_WHAT THE EXERCISE ASKS_.
Each line of the records containing "computer" is to be copied out and returned.

Stored data entries:
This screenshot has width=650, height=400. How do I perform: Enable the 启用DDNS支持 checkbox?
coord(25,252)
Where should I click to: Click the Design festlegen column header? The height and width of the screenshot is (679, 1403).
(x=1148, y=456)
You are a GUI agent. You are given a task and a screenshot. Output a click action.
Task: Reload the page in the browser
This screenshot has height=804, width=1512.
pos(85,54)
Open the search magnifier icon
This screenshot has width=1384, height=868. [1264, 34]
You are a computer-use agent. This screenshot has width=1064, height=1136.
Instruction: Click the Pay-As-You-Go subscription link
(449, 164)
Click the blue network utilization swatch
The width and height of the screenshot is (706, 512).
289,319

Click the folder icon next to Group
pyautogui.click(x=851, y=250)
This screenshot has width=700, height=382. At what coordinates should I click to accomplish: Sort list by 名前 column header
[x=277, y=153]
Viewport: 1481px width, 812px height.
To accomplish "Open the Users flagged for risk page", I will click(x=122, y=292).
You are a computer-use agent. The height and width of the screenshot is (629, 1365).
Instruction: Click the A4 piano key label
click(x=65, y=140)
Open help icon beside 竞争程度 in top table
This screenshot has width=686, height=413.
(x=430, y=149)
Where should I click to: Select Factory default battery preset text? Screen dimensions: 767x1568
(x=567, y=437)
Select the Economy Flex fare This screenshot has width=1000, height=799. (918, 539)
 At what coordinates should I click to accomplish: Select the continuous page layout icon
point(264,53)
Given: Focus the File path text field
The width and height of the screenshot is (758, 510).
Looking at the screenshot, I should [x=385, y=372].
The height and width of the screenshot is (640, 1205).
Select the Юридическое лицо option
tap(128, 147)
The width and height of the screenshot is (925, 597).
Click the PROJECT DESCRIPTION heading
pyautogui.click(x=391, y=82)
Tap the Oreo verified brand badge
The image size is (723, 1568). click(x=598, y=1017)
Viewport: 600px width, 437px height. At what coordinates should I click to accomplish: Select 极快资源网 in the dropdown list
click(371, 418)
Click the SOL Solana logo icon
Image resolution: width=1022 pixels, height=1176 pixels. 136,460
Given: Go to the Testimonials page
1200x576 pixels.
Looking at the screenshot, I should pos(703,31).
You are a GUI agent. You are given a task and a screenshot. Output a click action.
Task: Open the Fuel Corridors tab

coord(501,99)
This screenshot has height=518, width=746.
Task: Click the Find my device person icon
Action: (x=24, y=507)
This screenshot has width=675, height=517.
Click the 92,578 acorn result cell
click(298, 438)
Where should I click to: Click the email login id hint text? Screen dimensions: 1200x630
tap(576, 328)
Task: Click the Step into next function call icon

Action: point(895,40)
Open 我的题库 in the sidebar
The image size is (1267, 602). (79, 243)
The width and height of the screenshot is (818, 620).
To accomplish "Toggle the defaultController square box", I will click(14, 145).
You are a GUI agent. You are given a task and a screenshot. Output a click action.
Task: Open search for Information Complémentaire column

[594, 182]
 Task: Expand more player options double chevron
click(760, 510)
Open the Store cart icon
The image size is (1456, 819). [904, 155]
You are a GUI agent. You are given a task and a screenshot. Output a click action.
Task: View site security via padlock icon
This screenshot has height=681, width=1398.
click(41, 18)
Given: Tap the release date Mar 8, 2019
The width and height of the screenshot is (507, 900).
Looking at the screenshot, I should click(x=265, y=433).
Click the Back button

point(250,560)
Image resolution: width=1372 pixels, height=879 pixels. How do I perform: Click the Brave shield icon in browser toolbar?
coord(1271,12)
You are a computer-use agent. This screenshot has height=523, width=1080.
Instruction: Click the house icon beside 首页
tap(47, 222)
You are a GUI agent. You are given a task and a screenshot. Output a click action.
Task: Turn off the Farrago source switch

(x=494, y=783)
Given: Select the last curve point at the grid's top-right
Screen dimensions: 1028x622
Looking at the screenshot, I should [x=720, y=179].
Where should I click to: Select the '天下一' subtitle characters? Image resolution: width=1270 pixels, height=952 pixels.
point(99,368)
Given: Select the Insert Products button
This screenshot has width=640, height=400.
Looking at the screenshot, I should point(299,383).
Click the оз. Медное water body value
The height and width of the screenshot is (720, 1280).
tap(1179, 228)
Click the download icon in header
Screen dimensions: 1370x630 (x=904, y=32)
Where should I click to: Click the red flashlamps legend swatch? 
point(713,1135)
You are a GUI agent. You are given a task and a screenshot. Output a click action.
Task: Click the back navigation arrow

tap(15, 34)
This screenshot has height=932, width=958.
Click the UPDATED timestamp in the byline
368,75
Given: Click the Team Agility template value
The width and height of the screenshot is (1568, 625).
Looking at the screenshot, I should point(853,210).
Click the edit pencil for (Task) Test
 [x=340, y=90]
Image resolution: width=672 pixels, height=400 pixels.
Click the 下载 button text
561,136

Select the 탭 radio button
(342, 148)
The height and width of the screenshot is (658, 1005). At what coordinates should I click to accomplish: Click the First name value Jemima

_RESPONSE AREA_.
You are a computer-use agent. This screenshot has width=1064, height=1136.
You are a computer-use agent. The height and width of the screenshot is (629, 1365).
You are a computer-use agent. This screenshot has height=523, width=1080.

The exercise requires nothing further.